Exercise prompt: Once the data has been read, return all of it precisely as written.

Data supplied:

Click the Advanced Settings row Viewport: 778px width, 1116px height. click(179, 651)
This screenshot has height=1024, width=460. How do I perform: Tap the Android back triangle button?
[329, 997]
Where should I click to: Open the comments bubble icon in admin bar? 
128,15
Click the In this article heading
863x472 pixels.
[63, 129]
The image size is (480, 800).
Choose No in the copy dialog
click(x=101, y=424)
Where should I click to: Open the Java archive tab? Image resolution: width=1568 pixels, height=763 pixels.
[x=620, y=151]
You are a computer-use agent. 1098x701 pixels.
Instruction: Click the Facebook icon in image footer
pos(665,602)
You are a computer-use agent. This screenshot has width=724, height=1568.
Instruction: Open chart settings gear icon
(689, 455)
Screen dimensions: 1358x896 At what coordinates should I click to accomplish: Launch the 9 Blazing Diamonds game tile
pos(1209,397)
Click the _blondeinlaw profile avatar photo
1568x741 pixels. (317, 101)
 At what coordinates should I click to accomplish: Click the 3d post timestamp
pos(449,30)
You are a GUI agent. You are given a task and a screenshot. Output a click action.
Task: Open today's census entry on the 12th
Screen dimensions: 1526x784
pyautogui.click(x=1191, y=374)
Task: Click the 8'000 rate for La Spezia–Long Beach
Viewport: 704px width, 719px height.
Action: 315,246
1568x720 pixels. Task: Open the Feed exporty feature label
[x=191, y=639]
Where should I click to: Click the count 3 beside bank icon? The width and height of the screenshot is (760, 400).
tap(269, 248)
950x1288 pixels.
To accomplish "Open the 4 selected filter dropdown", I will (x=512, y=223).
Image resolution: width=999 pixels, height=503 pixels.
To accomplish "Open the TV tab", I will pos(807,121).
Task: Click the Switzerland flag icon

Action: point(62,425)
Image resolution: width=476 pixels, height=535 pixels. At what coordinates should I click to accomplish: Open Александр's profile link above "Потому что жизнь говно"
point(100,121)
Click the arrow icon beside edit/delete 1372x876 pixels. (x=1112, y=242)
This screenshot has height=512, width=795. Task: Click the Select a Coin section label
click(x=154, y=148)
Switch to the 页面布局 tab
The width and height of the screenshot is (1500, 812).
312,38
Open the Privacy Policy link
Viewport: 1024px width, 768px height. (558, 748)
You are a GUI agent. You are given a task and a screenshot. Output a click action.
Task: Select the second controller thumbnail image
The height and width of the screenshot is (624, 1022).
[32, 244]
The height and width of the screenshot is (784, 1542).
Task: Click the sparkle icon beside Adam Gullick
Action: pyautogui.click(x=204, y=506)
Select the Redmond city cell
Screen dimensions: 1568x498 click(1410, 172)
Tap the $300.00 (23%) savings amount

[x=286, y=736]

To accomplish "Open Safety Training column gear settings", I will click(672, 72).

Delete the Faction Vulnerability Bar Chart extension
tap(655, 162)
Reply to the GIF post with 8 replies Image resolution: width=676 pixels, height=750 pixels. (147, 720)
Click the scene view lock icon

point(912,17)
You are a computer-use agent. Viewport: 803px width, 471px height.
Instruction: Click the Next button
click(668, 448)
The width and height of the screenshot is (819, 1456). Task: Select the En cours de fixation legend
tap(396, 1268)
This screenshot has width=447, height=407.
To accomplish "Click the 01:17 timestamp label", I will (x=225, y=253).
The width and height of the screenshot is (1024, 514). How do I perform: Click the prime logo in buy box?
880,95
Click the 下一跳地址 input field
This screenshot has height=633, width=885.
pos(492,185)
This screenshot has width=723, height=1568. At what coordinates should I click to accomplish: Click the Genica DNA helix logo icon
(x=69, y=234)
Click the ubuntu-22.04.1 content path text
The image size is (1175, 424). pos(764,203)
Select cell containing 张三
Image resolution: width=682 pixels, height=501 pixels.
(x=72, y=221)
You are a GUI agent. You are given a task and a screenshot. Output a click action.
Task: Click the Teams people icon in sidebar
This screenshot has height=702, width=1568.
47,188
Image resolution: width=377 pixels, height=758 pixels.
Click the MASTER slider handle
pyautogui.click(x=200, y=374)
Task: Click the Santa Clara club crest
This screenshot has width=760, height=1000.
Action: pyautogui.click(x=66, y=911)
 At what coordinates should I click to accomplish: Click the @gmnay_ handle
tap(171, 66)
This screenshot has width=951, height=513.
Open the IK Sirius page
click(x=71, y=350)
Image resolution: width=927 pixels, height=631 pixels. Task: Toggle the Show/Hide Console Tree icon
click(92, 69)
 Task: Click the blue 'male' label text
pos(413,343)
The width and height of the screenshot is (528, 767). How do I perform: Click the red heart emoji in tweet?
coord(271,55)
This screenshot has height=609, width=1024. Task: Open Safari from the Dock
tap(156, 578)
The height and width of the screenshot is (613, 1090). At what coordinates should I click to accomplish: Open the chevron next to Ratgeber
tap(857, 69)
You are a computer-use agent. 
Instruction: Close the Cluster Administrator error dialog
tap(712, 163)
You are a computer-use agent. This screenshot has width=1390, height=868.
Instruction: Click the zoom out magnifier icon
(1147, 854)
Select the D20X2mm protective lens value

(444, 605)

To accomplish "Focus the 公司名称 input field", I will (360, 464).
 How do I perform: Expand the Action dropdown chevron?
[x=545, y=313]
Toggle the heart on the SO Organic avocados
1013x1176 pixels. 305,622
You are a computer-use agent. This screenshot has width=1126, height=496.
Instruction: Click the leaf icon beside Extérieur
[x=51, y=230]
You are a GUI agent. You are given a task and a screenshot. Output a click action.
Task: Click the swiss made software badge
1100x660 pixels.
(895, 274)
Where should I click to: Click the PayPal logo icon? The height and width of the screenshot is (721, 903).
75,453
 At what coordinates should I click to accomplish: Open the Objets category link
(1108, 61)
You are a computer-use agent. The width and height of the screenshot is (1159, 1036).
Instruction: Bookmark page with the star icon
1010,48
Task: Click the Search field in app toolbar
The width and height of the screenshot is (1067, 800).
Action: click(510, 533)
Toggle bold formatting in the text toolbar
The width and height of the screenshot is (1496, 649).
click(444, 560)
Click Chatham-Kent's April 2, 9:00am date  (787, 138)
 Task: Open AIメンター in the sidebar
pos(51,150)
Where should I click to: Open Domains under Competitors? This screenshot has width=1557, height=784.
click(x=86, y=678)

Task response:
Click the Advanced Settings row Viewport: 778px width, 1116px height. click(179, 651)
This screenshot has height=1024, width=460. How do I perform: Tap the Android back triangle button?
[329, 997]
Where should I click to: Open the comments bubble icon in admin bar? 
128,15
Click the In this article heading
863x472 pixels.
[63, 129]
The image size is (480, 800).
Choose No in the copy dialog
click(x=101, y=424)
Where should I click to: Open the Java archive tab? Image resolution: width=1568 pixels, height=763 pixels.
[x=620, y=151]
You are a computer-use agent. 1098x701 pixels.
Instruction: Click the Facebook icon in image footer
pos(665,602)
You are a computer-use agent. This screenshot has width=724, height=1568.
Instruction: Open chart settings gear icon
(689, 455)
Screen dimensions: 1358x896 At what coordinates should I click to accomplish: Launch the 9 Blazing Diamonds game tile
pos(1209,397)
Click the _blondeinlaw profile avatar photo
1568x741 pixels. (317, 101)
 At what coordinates should I click to accomplish: Click the 3d post timestamp
pos(449,30)
You are a GUI agent. You are given a task and a screenshot. Output a click action.
Task: Open today's census entry on the 12th
Screen dimensions: 1526x784
pyautogui.click(x=1191, y=374)
Task: Click the 8'000 rate for La Spezia–Long Beach
Viewport: 704px width, 719px height.
Action: 315,246
1568x720 pixels. Task: Open the Feed exporty feature label
[x=191, y=639]
Where should I click to: Click the count 3 beside bank icon? The width and height of the screenshot is (760, 400).
tap(269, 248)
950x1288 pixels.
To accomplish "Open the 4 selected filter dropdown", I will (x=512, y=223).
Image resolution: width=999 pixels, height=503 pixels.
To accomplish "Open the TV tab", I will pos(807,121).
Task: Click the Switzerland flag icon

Action: point(62,425)
Image resolution: width=476 pixels, height=535 pixels. At what coordinates should I click to accomplish: Open Александр's profile link above "Потому что жизнь говно"
point(100,121)
Click the arrow icon beside edit/delete 1372x876 pixels. (x=1112, y=242)
This screenshot has height=512, width=795. Task: Click the Select a Coin section label
click(x=154, y=148)
Switch to the 页面布局 tab
The width and height of the screenshot is (1500, 812).
312,38
Open the Privacy Policy link
Viewport: 1024px width, 768px height. (558, 748)
You are a GUI agent. You are given a task and a screenshot. Output a click action.
Task: Select the second controller thumbnail image
The height and width of the screenshot is (624, 1022).
[32, 244]
The height and width of the screenshot is (784, 1542).
Task: Click the sparkle icon beside Adam Gullick
Action: pyautogui.click(x=204, y=506)
Select the Redmond city cell
Screen dimensions: 1568x498 click(1410, 172)
Tap the $300.00 (23%) savings amount

[x=286, y=736]

To accomplish "Open Safety Training column gear settings", I will click(672, 72).

Delete the Faction Vulnerability Bar Chart extension
tap(655, 162)
Reply to the GIF post with 8 replies Image resolution: width=676 pixels, height=750 pixels. (147, 720)
Click the scene view lock icon

point(912,17)
You are a computer-use agent. Viewport: 803px width, 471px height.
Instruction: Click the Next button
click(668, 448)
The width and height of the screenshot is (819, 1456). Task: Select the En cours de fixation legend
tap(396, 1268)
This screenshot has width=447, height=407.
To accomplish "Click the 01:17 timestamp label", I will (x=225, y=253).
The width and height of the screenshot is (1024, 514). How do I perform: Click the prime logo in buy box?
880,95
Click the 下一跳地址 input field
This screenshot has height=633, width=885.
pos(492,185)
This screenshot has width=723, height=1568. At what coordinates should I click to accomplish: Click the Genica DNA helix logo icon
(x=69, y=234)
Click the ubuntu-22.04.1 content path text
The image size is (1175, 424). pos(764,203)
Select cell containing 张三
Image resolution: width=682 pixels, height=501 pixels.
(x=72, y=221)
You are a GUI agent. You are given a task and a screenshot. Output a click action.
Task: Click the Teams people icon in sidebar
This screenshot has height=702, width=1568.
47,188
Image resolution: width=377 pixels, height=758 pixels.
Click the MASTER slider handle
pyautogui.click(x=200, y=374)
Task: Click the Santa Clara club crest
This screenshot has width=760, height=1000.
Action: pyautogui.click(x=66, y=911)
 At what coordinates should I click to accomplish: Click the @gmnay_ handle
tap(171, 66)
This screenshot has width=951, height=513.
Open the IK Sirius page
click(x=71, y=350)
Image resolution: width=927 pixels, height=631 pixels. Task: Toggle the Show/Hide Console Tree icon
click(92, 69)
 Task: Click the blue 'male' label text
pos(413,343)
The width and height of the screenshot is (528, 767). How do I perform: Click the red heart emoji in tweet?
coord(271,55)
This screenshot has height=609, width=1024. Task: Open Safari from the Dock
tap(156, 578)
The height and width of the screenshot is (613, 1090). At what coordinates should I click to accomplish: Open the chevron next to Ratgeber
tap(857, 69)
You are a computer-use agent. 
Instruction: Close the Cluster Administrator error dialog
tap(712, 163)
You are a computer-use agent. This screenshot has width=1390, height=868.
Instruction: Click the zoom out magnifier icon
(1147, 854)
Select the D20X2mm protective lens value

(444, 605)

To accomplish "Focus the 公司名称 input field", I will (360, 464).
 How do I perform: Expand the Action dropdown chevron?
[x=545, y=313]
Toggle the heart on the SO Organic avocados
1013x1176 pixels. 305,622
You are a computer-use agent. This screenshot has width=1126, height=496.
Instruction: Click the leaf icon beside Extérieur
[x=51, y=230]
You are a GUI agent. You are given a task and a screenshot. Output a click action.
Task: Click the swiss made software badge
1100x660 pixels.
(895, 274)
Where should I click to: Click the PayPal logo icon? The height and width of the screenshot is (721, 903).
75,453
 At what coordinates should I click to accomplish: Open the Objets category link
(1108, 61)
You are a computer-use agent. The width and height of the screenshot is (1159, 1036).
Instruction: Bookmark page with the star icon
1010,48
Task: Click the Search field in app toolbar
The width and height of the screenshot is (1067, 800).
Action: click(510, 533)
Toggle bold formatting in the text toolbar
The width and height of the screenshot is (1496, 649).
click(444, 560)
Click Chatham-Kent's April 2, 9:00am date  (787, 138)
 Task: Open AIメンター in the sidebar
pos(51,150)
Where should I click to: Open Domains under Competitors? This screenshot has width=1557, height=784.
click(x=86, y=678)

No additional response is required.